Former les personnels
Au fil des jours, le jeune homme découvre un environnement et des conditions de travail différents de ce qu’il a pu observer dans les hôpitaux français. « Quand j’ai voulu réparer un autoclave [appareil qui stérilise les instruments], j'ai reçu une grosse décharge en touchant la machine car il y avait un court-circuit. Seulement là-bas, il n’y a pas de disjoncteur. Officiellement, ils se réfèrent aux normes de sécurité européennes, dans la mesure du possible.»
Si les médecins de Cotonou sont nombreux à avoir étudié en Europe, l’étudiant réalise cependant que les infirmières n’ont pas été formées à utiliser correctement certaines machines, comme les couveuses pour les nouveau-nés. Il décide alors de mettre en place un protocole : « J’allais de service en service pour repérer les problèmes, trouver des solutions et former le personnel à bien se servir des appareils, en veillant à être très diplomate. »
Ses allées et venues dans les locaux des hôpitaux lui font prendre conscience des mauvaises conditions d’hygiène. « Au Bénin, on n’attrape pas d’infection à l’hôpital : malheureusement on meurt souvent d’autre chose avant, explique-t-il. Le taux de mortalité dans les hôpitaux est plus élevé qu’en France et les médecins n’opèrent qu’en dernier recours car c’est très onéreux pour les patients. J’ai essayé de pointer les problèmes d’hygiène et de mettre en place quelques règles simples en proposant un protocole au personnel de l’hôpital. »
Réception du matériel
Une quinzaine de jours avant son départ, le container arrive enfin. À l’intérieur, des lits, divers appareils électroniques, des lampes de bloc opératoire, des draps, des compresses dont la date de péremption approche… « J’ai été content de retrouver du matériel que j’avais réparé et étiqueté lors de mon stage à BIP », raconte Julien. Dans l'hôpital principal, les ouvriers terminent la construction d’un nouvel étage qui sera meublé grâce au chargement du container. Le jeune homme participera à la réception des travaux et à l’aménagement des locaux, ce qui lui réservera quelques surprises : « Quand on a commencé à installer les lits électriques, on s’est rendu compte qu’il n’y avait qu’une seule prise de courant dans les chambres », sourit-il.

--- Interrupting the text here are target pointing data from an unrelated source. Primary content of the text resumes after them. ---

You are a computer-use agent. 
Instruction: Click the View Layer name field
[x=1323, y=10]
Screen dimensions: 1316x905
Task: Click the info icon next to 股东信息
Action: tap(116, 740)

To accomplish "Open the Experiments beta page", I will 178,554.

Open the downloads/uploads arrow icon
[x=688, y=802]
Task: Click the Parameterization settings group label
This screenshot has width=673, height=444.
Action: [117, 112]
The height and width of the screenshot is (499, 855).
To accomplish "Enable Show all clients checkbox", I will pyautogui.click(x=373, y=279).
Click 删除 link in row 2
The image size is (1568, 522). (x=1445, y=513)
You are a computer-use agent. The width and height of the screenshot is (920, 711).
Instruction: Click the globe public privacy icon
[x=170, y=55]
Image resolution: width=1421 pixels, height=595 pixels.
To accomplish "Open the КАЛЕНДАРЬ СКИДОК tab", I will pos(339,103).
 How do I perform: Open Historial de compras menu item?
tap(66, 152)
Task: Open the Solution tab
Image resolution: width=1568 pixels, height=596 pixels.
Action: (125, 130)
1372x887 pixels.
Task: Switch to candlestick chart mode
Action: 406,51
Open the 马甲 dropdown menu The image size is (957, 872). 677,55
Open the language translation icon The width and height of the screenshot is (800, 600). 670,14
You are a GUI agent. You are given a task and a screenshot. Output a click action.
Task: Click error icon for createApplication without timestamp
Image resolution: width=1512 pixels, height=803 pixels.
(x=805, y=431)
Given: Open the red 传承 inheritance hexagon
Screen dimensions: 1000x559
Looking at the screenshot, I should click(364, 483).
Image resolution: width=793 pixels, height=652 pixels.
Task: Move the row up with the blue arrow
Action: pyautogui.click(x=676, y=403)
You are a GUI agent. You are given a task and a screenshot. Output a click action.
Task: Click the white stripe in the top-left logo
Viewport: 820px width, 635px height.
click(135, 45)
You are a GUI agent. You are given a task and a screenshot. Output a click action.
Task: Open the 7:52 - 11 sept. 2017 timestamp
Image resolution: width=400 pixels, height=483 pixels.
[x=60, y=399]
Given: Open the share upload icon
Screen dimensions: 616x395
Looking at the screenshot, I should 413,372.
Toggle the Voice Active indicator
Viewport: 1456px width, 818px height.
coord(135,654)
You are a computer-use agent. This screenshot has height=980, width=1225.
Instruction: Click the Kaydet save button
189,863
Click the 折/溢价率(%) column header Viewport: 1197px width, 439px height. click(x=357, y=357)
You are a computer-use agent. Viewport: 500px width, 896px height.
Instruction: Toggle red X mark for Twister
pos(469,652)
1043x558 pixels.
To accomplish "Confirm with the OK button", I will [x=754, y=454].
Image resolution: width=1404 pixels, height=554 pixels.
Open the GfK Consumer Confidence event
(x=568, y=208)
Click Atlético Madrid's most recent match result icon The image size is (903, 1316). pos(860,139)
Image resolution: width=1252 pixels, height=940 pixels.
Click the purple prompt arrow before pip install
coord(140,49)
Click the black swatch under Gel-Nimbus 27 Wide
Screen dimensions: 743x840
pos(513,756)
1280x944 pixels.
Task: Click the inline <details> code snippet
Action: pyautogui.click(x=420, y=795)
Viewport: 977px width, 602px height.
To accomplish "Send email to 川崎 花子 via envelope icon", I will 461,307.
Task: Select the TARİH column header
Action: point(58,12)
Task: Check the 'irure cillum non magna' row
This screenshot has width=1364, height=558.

Pour Julien, cette immersion dans les hôpitaux de Cotonou s’ajoute à une longue liste d’engagements associatifs. Comme lui, tous les ans depuis 2012, ce sont trois ou quatre étudiants de l’ISIFC qui partent en mission à Madagascar, au Togo, au Bénin ou à Haïti. Une expérience forte pour ces futurs ingénieurs, aussi bien humainement que professionnellement.
- L'Institut supérieur d'ingénieur de Franche-Comté forme aux métiers du secteur biomédical.